Haksız rekabet demokrasi ayıbıdır.
Seçimlere nasıl bir süreçte girildiğini anlamak için yapay gündemlere itibar etmemek gerekir.
Bu bağlamda birkaç gündür haber kanallarında iki önemli Olayı okurların dikkatine sunmak istiyorum.
Ankara ve İstanbul Büyükşehir Belediyeleri ,Başbakanlık Sosyal Yardımlaşma Fonu"ndan yoksul vatandaşlara ,hatta doğalgazlı konutta oturan fakir vatandaşlara seçim rüşveti kömür dağıtıldığı ; dağıtımın ilçe belediyelerince kiralanan araçlarla yapıldığına şahit olunmaktadır.
Sayın Başbakan"ın dağıtıma Valilerin kamyon üzerinde nezaret edilmesi talimatına uyulup uyulmadığı bilinmez ama, kömürlerin Başbakan tarafından gönderildiği,evlere AKP tarafından gönderildiği yalanı röportajlardan anlaşılmaktadır.
Bu kasıtlı bilgilendirme kirli siyasetin tabii sonucudur.
Hatırlanırsa ,birkaç gün önce, AKP yetkililerince Yerel seçimlerde bir milyon Partilinin sandık kurullarında görevlendirileceği kamuoyuna açıklanmıştı. Umarız, söz konusu dağıtımlarda , kimlik tespitinde ,adres belirlenmesinde bu görevlendirmeler yararlı olmuştur(!).
Şimdi ,birileri bana : Sosyal Belediyecilik dersi vermeye kalkmasın. Kimse , fakir fukaranın kapısına konan birkaç torba kömür üzerinden ajitasyon yapmasın..Hele dağıtım zincirinin Ekonomik Krizden doğan işsizliğe çare olduğu martavalını yutturmasın.
Bu seçimde, önceki seçimler gibi sadaka ekonomisi argümanlarını kullanacak olması aşikardır.Seçim rüşvetinin sadece bu kadarla sınırlı olmadığı bir başka gerçektir.Belediye Başkanlarının akıl almaz reklam ve tanıtım furyası boşuna değildir.

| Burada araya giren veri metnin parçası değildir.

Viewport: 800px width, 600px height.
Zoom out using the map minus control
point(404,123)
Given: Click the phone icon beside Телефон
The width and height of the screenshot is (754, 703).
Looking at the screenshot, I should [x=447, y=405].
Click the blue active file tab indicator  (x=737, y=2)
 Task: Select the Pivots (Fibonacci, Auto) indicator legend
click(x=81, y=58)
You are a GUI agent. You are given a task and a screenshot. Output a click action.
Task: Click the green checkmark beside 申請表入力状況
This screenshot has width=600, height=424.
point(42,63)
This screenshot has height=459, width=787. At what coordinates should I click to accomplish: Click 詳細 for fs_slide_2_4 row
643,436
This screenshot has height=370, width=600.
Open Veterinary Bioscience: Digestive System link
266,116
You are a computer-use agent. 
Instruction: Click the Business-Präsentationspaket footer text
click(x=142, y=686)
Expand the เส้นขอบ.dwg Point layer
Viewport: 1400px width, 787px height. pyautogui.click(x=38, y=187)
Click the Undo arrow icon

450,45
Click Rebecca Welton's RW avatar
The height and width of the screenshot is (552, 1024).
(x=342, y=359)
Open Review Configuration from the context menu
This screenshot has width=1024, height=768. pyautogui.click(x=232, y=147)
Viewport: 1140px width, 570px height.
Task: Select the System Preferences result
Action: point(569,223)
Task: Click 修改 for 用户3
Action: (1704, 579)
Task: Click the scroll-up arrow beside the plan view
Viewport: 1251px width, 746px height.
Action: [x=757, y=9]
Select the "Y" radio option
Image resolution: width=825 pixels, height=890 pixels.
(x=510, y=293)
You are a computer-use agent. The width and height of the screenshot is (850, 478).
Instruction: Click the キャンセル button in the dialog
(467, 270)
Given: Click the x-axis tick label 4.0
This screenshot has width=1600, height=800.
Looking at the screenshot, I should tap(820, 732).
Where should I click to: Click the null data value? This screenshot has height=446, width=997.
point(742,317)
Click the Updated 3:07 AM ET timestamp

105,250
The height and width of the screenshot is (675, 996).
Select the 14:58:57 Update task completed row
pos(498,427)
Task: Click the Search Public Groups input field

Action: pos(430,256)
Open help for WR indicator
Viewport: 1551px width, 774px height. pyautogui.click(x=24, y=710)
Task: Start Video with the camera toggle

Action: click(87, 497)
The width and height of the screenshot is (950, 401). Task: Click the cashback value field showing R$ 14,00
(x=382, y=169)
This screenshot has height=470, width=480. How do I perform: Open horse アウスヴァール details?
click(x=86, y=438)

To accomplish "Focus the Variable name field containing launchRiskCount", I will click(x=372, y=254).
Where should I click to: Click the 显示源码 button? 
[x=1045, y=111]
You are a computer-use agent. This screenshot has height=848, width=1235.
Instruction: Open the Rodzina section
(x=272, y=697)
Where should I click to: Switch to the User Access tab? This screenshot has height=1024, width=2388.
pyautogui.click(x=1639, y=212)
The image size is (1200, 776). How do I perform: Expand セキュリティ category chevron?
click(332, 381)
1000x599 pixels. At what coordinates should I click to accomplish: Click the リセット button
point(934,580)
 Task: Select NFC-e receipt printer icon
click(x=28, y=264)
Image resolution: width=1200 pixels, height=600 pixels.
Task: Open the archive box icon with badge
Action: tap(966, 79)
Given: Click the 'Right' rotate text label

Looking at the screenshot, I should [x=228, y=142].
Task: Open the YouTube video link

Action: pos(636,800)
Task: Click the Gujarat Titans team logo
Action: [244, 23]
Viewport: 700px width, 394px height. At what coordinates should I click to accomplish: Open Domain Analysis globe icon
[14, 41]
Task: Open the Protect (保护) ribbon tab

Dikkatinizi elbette çekmiştir. Samsun"un girişinden itibaren bilborglarda ,ana cadde güzergahlarında çoğu sanal yatırım projelerinin altı imzalı afişleri şahsi ve özel reklamların göstergesidir.
Olacak şey değil. Kişiler kurumların önüne geçmiştir.Asl olan devlet ve Kurumların kalıcılığı iken isimler fenomenleştirilmiştir.
Yine tespitlerime göre, son bir haftadır bazı yerel gazetelerde AKP"li Belediye Başkanların tam sayfa hatta ,on binlerce özel ekli gazetelerin ulak aracılığı ile dağıtıldığı ,bir ölçüde seçim propagandası yapıldığı bilinmektedir.
11.11.2008 tarihli İçişleri Bakanlığı"nın Samsun MHP Milletvekili Prof.Dr.Osman Çakır"ın 065000/28705 sayılı soru önergesine verdiği yazılı cevapta çelişkili ve tutarsız ifadeler yer almaktadır.
Örnek İlkadım Belediyesi"nden , 8 trilyon 240 milyar olarak 2004 yılında devraldığı borc ,bugün 21 trilyon ,yedi yüz yirmi beş milyara ulaşmış ,yani borc yaklaşık 3 kat artmıştır. Garabet ki ,tanıtım ve reklam giderleri için harcama yapılmamış !..
Denebilir ki ,bu harcamalar birileri tarafından ,hayra binaen yapılmış olsun .Samsunluk bilinciyle özellikle İlkadım" da oturanların güzel hatırı için yapılmış olsun. Sayın TOK TV programında bu görüşü savunmuştu.Umarsız ve çıkarsız bir yardım.İyi de parayı verenler Gazete ilanlarında ,çarşaf çarşaf yayınlanan resimleri ,festivallere davet edilen sanatçıları gördükten sonra paraların nereye harcandığına şaşmıyorlar mı? Savunmanın inandırıcılığı zayıf bir ihtimal.Sayın Başkan ,Bakan imzası ile gönderilen resmi bir evrakın doğruluğunu tartışmaya açıyor.Borcu toplanacak emlak vergisi ile kapatma gayretinde olması hayrete mucip bir savunmadır.
Özetle AKP"li Belediyelerin hesaplarında tutarsızlıklar ve güvensizlikler vardır. İncelenmesi ve gerçek bilgiye ulaşılması şu aşamada imkansızdır.Ancak ,İğneci mahlasıyla şiirler yazan ,dostum İsmail Özcan"ın bir beyti ile sözlerimi noktalamak istiyorum :
Zannetmeyin bu çeşme daima böyle akar.